Blog

Optimizing Streaming JOINs: Leveraging Asymmetry for Better Performance

February 10, 2025
Kobi Grossman

When describing the core SQL (Or relational algebra) operators, the humble join shows up pretty fast. In fact, you would be hard pressed to find an app built on top of an SQL database which doesn’t use a join in one of its queries. For good reason! Joining two sets of data based on some predicate is the basis for creating any sort of relation between logical entities, whether it is one-to-one, one-to-many, etc.

At Epsio, we’re building a fast, streaming SQL engine which computes the result of arbitrary SQL queries in real time, based on changes. So, it’s no surprise that we’re very motivated to have an optimized implementation of join. In this post we’ll describe a key idea that allowed us to optimize our streaming join in common cases.

But before we dive into optimizations, let’s first describe how the Symmetric hash join algorithm, which is commonly used in stream processing, works. We will only discuss inner join in this post for simplicity, even though there is a lot to talk about other join types.

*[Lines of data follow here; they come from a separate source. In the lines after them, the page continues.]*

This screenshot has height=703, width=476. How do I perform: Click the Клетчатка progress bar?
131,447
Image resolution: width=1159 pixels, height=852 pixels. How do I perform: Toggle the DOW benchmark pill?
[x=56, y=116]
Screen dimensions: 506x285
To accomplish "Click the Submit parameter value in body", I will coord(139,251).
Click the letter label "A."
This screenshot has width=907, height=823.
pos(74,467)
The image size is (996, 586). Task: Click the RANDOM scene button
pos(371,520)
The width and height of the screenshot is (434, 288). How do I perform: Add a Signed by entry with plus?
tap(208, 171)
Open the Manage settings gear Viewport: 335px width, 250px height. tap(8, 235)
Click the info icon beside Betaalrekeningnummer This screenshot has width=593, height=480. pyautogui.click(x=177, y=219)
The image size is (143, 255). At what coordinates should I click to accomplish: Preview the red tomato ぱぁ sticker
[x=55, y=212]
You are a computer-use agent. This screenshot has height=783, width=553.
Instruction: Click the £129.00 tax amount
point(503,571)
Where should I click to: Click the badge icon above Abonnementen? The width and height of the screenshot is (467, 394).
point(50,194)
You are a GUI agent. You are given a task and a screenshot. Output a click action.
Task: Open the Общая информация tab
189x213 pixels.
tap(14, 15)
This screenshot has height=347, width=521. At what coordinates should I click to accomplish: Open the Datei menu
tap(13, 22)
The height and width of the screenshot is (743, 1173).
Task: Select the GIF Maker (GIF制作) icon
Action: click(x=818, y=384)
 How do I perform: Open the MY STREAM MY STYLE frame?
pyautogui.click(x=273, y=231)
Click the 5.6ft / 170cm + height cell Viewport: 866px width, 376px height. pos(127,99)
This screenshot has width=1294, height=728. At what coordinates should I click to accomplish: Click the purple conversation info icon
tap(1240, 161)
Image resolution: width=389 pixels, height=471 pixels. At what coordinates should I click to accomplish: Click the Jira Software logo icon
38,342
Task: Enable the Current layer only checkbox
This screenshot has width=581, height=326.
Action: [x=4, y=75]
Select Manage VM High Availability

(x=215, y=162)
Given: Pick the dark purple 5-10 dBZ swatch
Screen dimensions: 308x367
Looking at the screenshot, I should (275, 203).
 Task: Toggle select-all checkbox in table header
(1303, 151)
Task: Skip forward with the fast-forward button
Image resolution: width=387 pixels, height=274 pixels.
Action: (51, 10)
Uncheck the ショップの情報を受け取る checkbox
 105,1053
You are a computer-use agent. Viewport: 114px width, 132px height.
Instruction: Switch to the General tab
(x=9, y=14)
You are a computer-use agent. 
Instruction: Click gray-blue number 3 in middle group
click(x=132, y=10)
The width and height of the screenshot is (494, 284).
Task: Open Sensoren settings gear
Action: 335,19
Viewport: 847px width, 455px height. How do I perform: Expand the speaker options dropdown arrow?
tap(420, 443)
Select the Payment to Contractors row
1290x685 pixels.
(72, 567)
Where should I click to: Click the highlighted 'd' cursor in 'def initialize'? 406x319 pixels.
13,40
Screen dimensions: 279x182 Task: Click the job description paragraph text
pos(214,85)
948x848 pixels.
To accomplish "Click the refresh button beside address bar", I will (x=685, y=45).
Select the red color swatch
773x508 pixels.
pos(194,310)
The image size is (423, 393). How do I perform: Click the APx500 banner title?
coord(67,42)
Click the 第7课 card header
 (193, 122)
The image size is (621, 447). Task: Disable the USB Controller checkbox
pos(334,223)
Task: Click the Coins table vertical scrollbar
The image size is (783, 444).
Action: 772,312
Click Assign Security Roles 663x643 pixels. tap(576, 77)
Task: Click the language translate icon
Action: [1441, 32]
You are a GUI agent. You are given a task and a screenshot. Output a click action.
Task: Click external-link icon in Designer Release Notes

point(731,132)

Background: Symmetric Hash Join

Let’s say that we are running a bookstore, and there are 2 tables in our sales database: customer and store_sales. Each row in the customer table has a unique id primary key along with a name column. To connect customers with sales, each store_sales row has a buyer_id column pointing to the relevant customer, and a book_name specifying the book name. We can visualize this relation like so:

If we want to retrieve all the customers with the book names they bought, our query would look like this:


SELECT customer.name, store_sales.book_name FROM customer
JOIN ON customer.id = store_sales.buyer_id;

The result in this example would be a single row: ("Adam", "How to pronounce SQL, and other flamewars").
How can we implement this join?

If we have all the data ahead of time, A naive solution could be to first build a hashtable for store_sales keyed by buyer_id . We would then iterate over each row in customer, reading the matching sale. In Python:

# Build the store_sales hashtable
for sale in store_sales:
    store_sales_hashtable[sale.buyer_id] = sale.book_name
# Probe the store_sales hashtable using customer
for c in customer:
    if c.id in store_sales_hashtable:
        sale = store_sales_hashtable[c.id]
        output_result((c.name, sale.book_name))
   

This is the classic hash join algorithm.

In a streaming context however, things get more complicated. We don’t have all the data ahead of time, but instead receive live changes. This means that e.g whenever a new sale is added, the streaming engine receives a change message containing the new row just added to store_sales. It then needs to understand how this changes the query result, and issue an update to the previous result accordingly. In the case of our join example, this looks like this:

We had received a new sale, with buyer_id=1. So we need to check if we have a customer with id=1, and if so retrieve their name to return the correct result.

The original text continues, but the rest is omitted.